Which of the lines below include the word "label"? Pull each one out.
(Record excerpts Opens)
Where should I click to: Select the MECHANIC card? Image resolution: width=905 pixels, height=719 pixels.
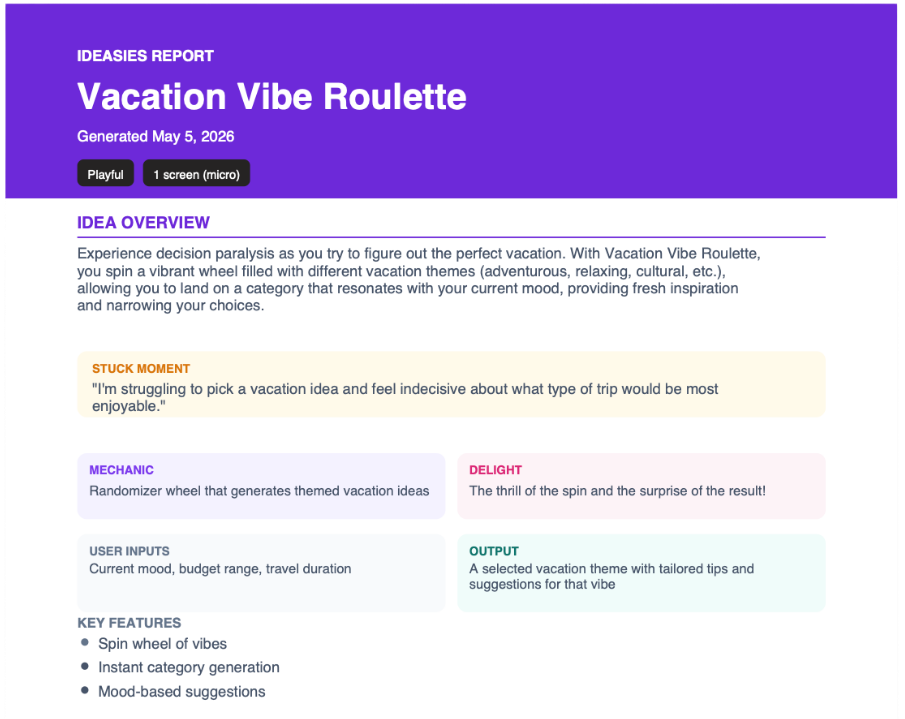[x=261, y=486]
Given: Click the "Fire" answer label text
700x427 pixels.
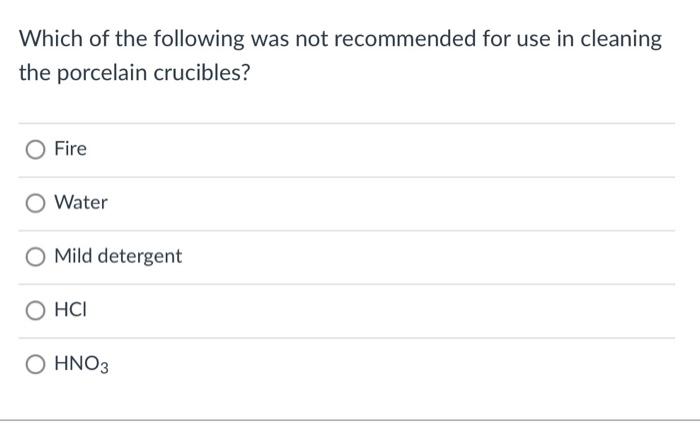Looking at the screenshot, I should point(71,149).
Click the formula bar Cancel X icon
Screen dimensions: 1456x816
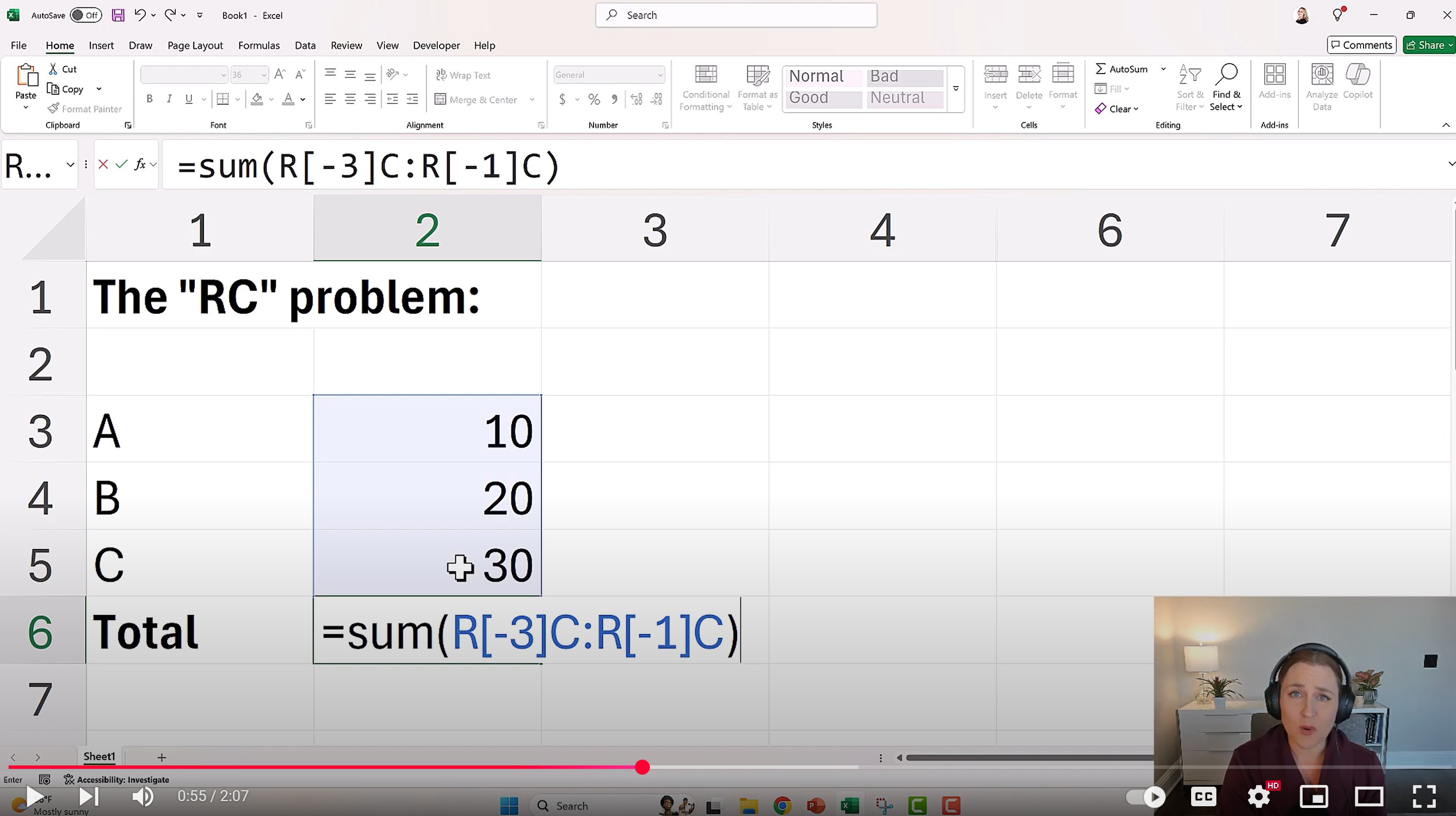point(103,164)
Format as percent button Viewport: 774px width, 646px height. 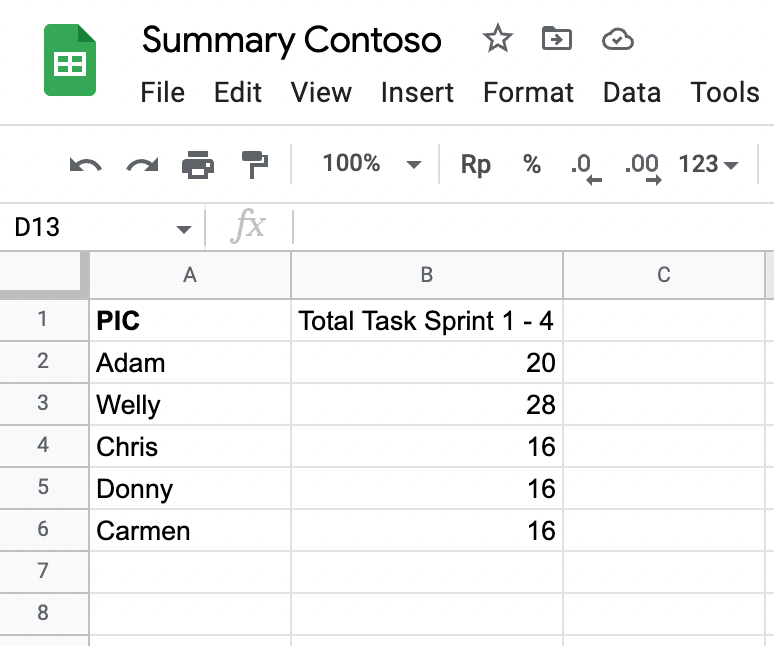(x=531, y=164)
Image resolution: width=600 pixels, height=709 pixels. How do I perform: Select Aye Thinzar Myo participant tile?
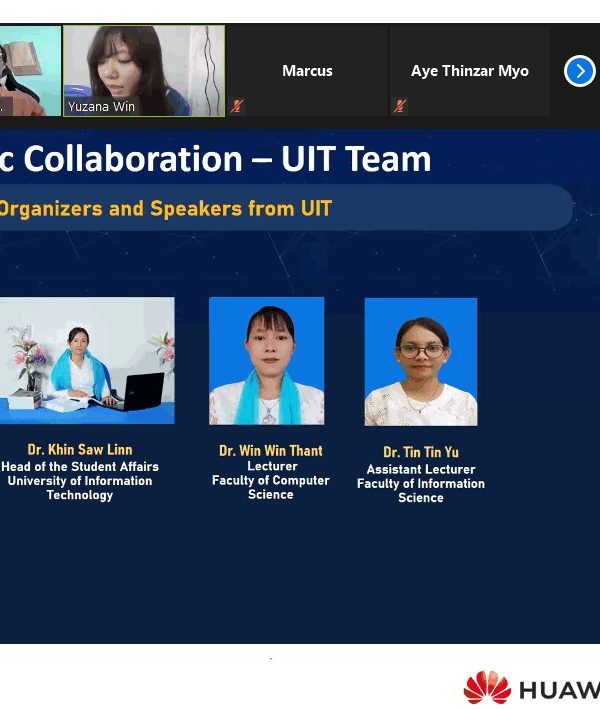click(x=469, y=71)
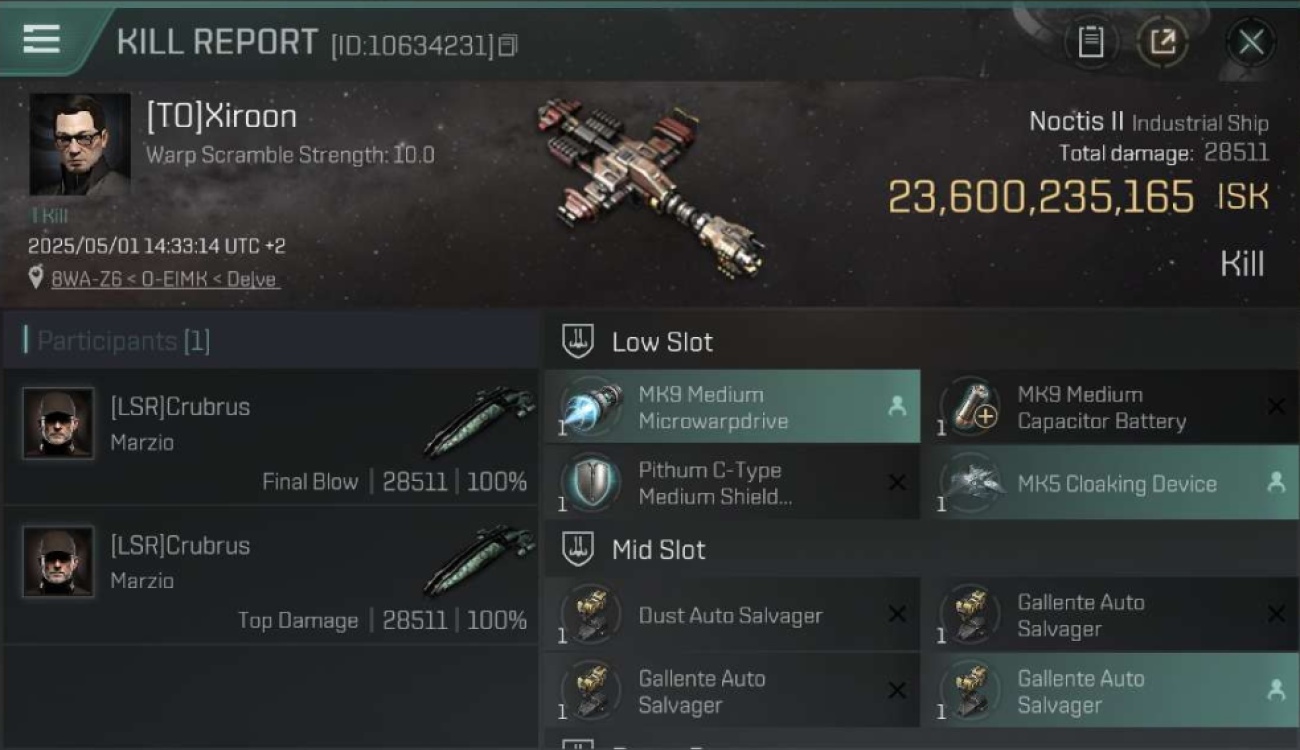Image resolution: width=1300 pixels, height=750 pixels.
Task: Click the X marker on Dust Auto Salvager
Action: tap(897, 614)
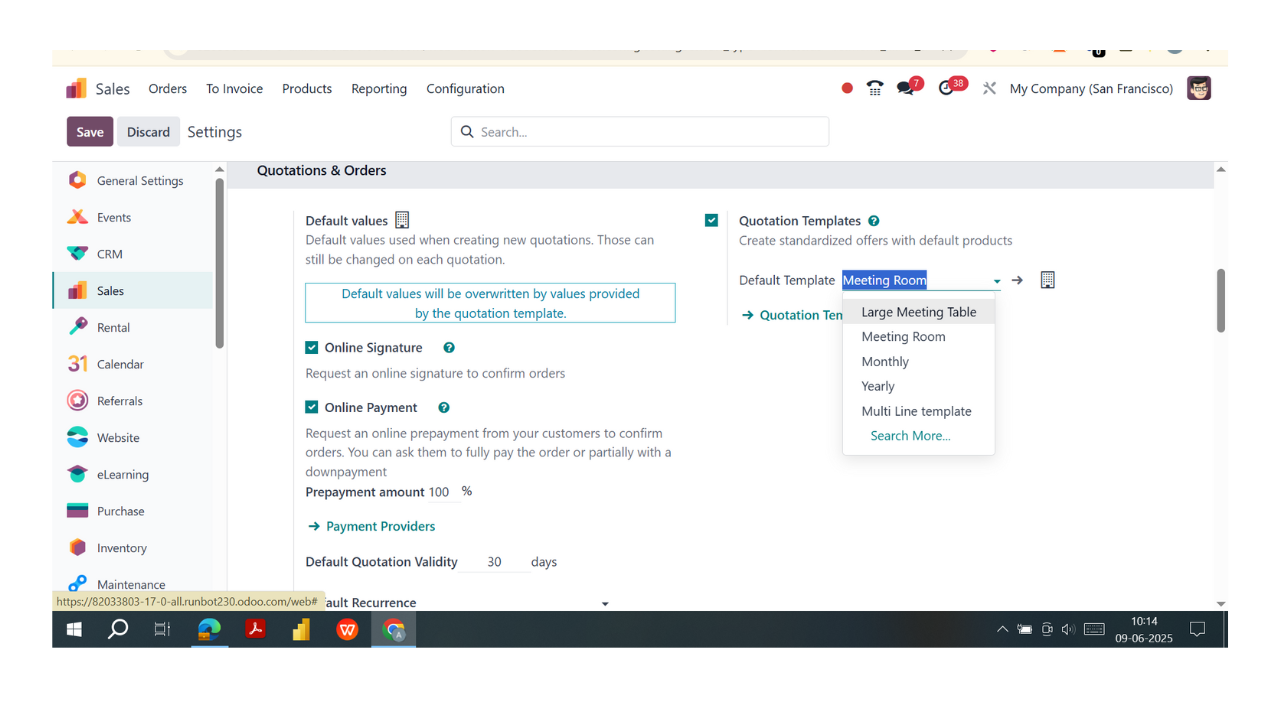The image size is (1280, 720).
Task: Open the Configuration menu
Action: (x=465, y=89)
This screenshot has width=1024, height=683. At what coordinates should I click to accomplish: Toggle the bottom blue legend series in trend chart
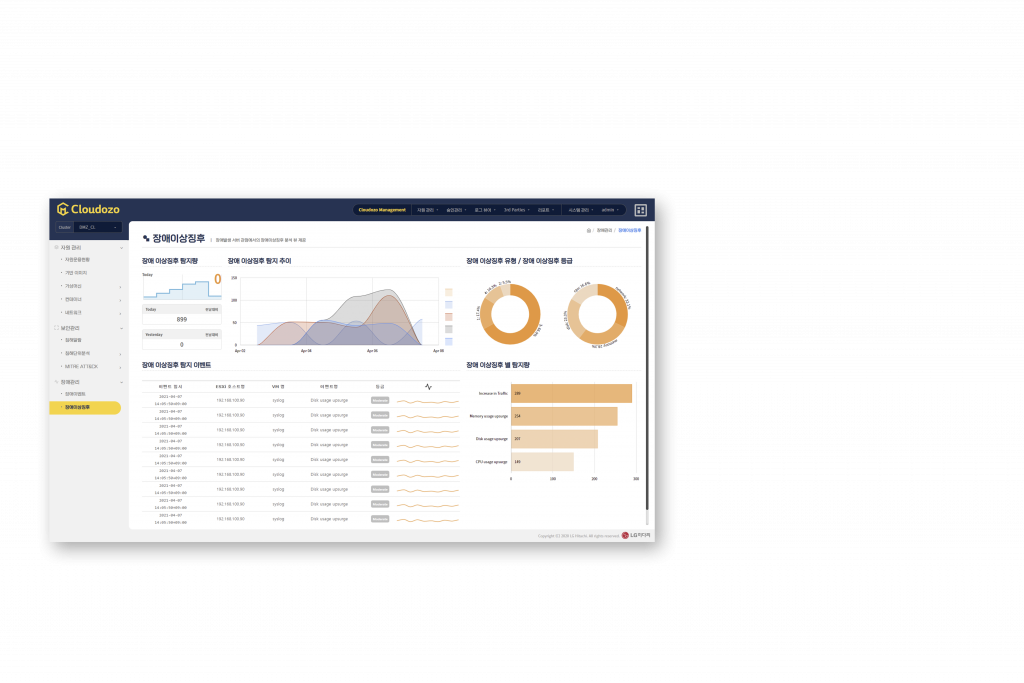448,341
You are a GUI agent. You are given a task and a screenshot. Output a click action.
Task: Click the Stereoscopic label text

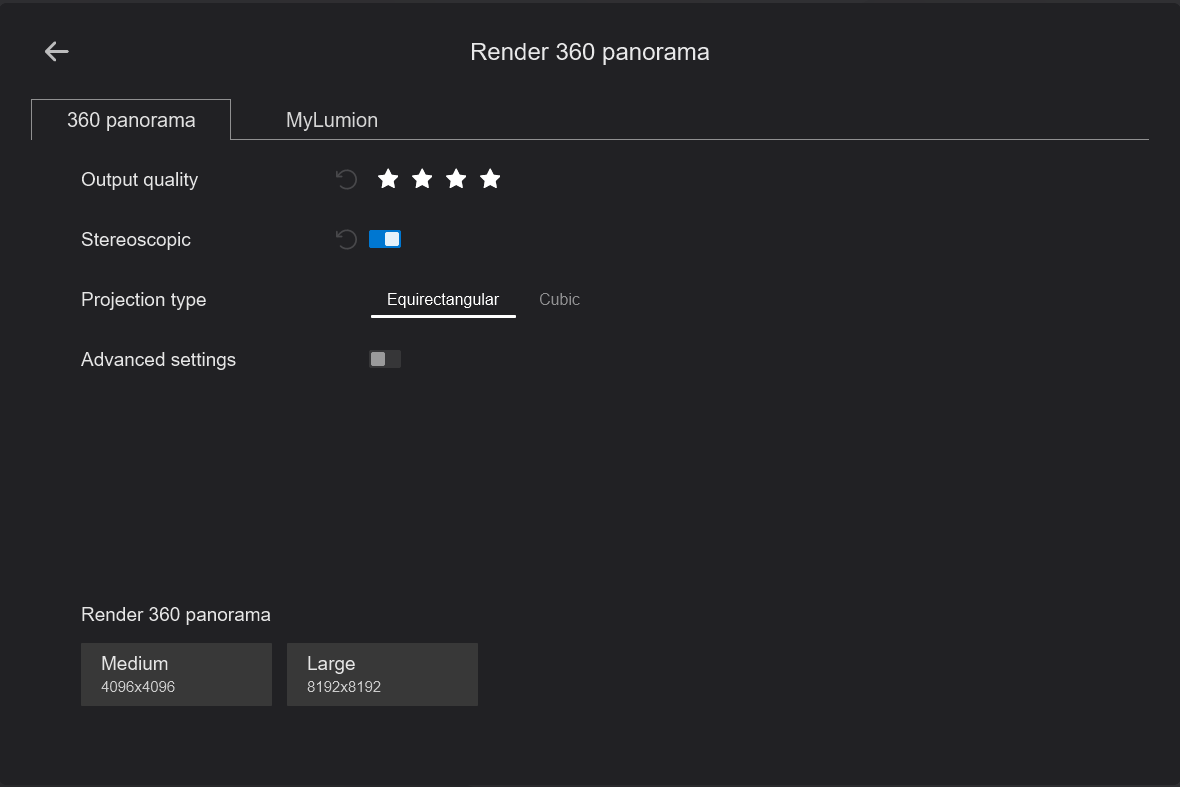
(Record excerpts Closes)
• _Task output_
Given: Click the "Fire" answer label text
Task: Click the Stereoscopic label text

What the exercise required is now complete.